Hari ini, 10 Oktober, adalah Hari Kesehatan Jiwa Sedunia. Sayangnya persoalan kesehatan jiwa di Indonesia masih menjadi isu marjinal. Diskursus tentang kesehatan jiwa seringnya diselimuti mitos, yang tak jarang menghasilkan stigma dan diskriminasi tak berkesudahan bagi orang dengan disabilitas psikososial (ODP).
Masyarakat masih sering menganggap orang dengan disabilitas psikososial sebagai individu yang tidak mampu berpikir rasional, sulit diajak bicara, dan membahayakan masyarakat atau kerap berbuat onar. Selain stigma, orang dengan disabilitas psikososial juga sering mengalami kekerasan. Temuan LBH Masyarakat tahun 2017 menunjukkan setidaknya terdapat 159 orang dengan disabilitas psikososial mengalami kekerasan. Bentuk kekerasannya pun beragam dan dampaknya begitu mengkhawatirkan dampaknya, antara lain pemerkosaan, pembunuhan, pengeroyokan yang menyebabkan kematian, penelantaran, pengamanan paksa, hingga pemasungan. Orang dengan disabilitas psikososial juga mendapat kekerasan dalam panti rehabilitasi yang seharusnya menjadi tempat mereka menjalani perawatan. Tercatat ada 17,6% korban yang mengalami kekerasan saat berada di panti sosial.
Meski pemerintah telah berkomitmen menciptakan Indonesia bebas pasung, nyatanya angka kekerasan berupa pasung masih menjadi yang tertinggi. Laporan LBH Masyarakat di 2017 juga menemukan bahwa terdapat korban pasung sebanyak 35,2%, di mana 6 kasus di antaranya merupakan kasus pemasungan anak-anak. Ada berbagai alasan keluarga melakukan pemasungan. Sebanyak 7,1% keluarga beralasan masalah finansial. Sementara 12,5% keluarga mengaku melakukan pasung untuk keselamatan korban, dan 62,5% untuk menjaga keselamatan orang lain.

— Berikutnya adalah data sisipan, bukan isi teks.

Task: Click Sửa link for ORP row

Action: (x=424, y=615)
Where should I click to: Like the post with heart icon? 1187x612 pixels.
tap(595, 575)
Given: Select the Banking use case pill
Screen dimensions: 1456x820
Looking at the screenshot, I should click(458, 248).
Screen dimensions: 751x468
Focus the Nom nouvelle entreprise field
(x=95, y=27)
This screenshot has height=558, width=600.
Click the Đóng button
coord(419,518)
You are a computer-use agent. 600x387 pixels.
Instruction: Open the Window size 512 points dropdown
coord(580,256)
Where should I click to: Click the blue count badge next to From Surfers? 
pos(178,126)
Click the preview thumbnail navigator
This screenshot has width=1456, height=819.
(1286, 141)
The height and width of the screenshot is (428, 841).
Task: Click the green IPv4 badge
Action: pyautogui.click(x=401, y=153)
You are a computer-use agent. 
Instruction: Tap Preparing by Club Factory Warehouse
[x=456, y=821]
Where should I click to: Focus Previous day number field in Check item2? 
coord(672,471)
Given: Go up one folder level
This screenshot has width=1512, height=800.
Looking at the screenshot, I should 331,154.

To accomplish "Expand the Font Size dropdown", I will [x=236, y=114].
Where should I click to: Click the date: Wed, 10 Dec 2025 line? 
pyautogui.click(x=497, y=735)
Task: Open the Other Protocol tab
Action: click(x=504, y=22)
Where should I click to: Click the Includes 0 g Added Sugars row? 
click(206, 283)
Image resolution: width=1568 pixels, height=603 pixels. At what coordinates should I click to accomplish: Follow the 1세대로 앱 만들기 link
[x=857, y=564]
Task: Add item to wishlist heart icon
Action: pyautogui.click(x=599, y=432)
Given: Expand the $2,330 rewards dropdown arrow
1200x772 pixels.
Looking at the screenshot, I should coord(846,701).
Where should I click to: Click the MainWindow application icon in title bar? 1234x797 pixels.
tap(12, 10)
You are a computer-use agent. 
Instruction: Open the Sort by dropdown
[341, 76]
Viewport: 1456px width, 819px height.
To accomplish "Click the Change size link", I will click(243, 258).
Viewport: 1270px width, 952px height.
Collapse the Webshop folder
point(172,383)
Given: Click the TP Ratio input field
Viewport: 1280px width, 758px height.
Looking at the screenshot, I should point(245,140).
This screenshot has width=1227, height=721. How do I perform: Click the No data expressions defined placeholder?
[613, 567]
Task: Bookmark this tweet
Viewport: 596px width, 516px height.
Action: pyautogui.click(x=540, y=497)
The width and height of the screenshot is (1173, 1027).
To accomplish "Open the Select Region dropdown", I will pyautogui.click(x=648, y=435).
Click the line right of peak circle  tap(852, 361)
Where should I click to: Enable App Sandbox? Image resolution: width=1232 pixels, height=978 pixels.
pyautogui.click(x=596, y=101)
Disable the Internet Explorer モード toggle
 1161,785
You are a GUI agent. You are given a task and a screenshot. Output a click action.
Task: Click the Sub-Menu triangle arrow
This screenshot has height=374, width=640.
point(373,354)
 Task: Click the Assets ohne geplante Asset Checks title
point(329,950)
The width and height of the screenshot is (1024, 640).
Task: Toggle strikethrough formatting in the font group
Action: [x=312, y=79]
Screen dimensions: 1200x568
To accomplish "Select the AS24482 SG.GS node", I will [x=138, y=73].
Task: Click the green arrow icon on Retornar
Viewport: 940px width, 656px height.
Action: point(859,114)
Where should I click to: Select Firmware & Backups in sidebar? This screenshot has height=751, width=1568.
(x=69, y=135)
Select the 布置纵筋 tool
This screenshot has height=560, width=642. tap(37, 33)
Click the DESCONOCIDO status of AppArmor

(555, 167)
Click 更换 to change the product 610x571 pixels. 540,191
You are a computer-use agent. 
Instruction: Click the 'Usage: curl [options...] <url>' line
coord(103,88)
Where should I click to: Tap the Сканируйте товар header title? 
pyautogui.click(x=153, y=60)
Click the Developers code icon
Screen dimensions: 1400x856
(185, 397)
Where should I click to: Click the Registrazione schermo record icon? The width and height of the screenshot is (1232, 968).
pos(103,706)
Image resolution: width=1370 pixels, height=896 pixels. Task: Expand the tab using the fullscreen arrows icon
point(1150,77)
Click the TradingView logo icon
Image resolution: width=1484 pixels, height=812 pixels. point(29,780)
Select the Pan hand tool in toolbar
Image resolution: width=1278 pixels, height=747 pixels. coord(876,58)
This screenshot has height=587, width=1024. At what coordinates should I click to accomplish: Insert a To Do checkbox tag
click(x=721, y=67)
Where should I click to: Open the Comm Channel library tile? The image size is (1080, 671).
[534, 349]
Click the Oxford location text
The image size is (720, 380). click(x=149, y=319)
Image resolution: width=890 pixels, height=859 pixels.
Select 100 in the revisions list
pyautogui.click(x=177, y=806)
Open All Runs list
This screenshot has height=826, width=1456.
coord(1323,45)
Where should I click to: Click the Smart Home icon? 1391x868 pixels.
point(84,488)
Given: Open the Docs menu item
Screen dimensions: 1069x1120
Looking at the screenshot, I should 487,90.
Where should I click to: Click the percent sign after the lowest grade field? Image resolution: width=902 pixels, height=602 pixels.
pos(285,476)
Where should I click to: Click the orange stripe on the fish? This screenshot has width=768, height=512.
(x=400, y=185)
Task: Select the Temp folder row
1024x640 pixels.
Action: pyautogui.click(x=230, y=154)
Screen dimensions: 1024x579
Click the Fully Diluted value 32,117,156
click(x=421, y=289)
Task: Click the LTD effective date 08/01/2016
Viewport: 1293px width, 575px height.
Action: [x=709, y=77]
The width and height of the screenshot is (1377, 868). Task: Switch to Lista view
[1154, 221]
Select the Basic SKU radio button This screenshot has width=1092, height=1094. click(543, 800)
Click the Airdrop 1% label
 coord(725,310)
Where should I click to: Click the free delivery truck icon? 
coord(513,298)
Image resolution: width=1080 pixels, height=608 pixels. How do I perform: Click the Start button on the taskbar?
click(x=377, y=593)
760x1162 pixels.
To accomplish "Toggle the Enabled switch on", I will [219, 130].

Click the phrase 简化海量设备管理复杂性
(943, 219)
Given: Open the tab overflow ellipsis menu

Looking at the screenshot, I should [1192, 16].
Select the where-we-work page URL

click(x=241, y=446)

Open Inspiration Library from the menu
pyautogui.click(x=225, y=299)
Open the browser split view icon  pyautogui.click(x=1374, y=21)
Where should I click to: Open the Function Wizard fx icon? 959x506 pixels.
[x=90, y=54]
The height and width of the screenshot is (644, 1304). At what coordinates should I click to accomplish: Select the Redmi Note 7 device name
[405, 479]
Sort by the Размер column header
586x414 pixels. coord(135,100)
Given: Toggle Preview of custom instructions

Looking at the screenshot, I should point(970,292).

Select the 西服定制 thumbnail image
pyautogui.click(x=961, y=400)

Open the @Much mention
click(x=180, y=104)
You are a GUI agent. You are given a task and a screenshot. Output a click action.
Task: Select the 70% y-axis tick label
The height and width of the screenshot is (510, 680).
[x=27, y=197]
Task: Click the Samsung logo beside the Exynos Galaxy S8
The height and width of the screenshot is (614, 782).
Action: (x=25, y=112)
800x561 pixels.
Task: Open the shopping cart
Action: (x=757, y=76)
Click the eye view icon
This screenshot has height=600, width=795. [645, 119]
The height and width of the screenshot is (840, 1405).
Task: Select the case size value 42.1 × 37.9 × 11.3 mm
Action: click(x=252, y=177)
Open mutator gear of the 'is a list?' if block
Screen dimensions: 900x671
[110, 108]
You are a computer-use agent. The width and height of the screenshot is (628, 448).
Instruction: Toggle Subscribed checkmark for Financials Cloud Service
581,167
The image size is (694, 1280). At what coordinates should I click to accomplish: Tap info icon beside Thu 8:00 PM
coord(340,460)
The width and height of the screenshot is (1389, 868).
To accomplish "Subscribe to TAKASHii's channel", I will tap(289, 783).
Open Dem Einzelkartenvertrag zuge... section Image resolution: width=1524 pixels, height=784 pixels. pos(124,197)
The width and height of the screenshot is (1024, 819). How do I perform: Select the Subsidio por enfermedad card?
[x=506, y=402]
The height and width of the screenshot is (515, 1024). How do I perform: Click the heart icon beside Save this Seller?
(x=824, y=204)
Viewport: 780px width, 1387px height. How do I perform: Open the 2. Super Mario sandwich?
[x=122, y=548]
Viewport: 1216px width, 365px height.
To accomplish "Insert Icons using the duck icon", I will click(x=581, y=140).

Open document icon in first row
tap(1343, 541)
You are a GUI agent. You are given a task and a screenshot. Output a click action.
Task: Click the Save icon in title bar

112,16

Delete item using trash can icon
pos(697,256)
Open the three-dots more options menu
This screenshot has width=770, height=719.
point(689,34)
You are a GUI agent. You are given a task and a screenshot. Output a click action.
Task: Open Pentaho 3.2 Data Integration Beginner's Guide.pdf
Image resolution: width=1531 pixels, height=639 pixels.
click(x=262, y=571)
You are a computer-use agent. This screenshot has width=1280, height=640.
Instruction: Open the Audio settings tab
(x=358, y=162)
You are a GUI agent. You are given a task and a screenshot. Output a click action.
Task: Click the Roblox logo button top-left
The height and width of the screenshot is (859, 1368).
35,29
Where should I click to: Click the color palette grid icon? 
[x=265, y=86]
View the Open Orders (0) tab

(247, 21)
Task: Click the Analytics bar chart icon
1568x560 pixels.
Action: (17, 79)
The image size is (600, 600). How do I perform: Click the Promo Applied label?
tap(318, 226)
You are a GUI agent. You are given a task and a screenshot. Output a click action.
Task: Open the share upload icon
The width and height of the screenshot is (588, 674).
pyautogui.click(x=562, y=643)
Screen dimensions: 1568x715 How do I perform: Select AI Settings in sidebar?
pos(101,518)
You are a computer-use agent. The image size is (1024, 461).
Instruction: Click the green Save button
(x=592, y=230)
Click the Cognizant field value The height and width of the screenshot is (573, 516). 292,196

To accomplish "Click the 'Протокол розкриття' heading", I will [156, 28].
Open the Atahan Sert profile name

Alasan-alasan ini menunjukkan kurangnya informasi yang tepat dan masih abainya pemerintah terhadap permasalahan kesehatan jiwa.
Mengambil momentum 10 Oktober ini, LBH Masyarakat mendesak pemerintah untuk mengevaluasi kebijakan kesehatan jiwanya, mulai dari memperhatikan hak-hak orang dengan disabilitas psikososial. Dengan adanya Undang-Undang Kesehatan Jiwa Nomor 18 Tahun 2014 Tentang Kesehatan Jiwa, sudah seyogyanya pemerintah menjamin penuh perlindungan hak orang dengan disabilitas psikososial. Jika hak atas kebebasan fisik dan bebas dari kekerasan saja tidak dapat dilindungi oleh negara, bagaimana kita bisa memastikan orang dengan disabilitas psikososial memiliki hak atas politik, pendidikan, kesehatan, kehidupan yang layak, atau bahkan menjamin hak-hak mereka ketika berhadapan hukum.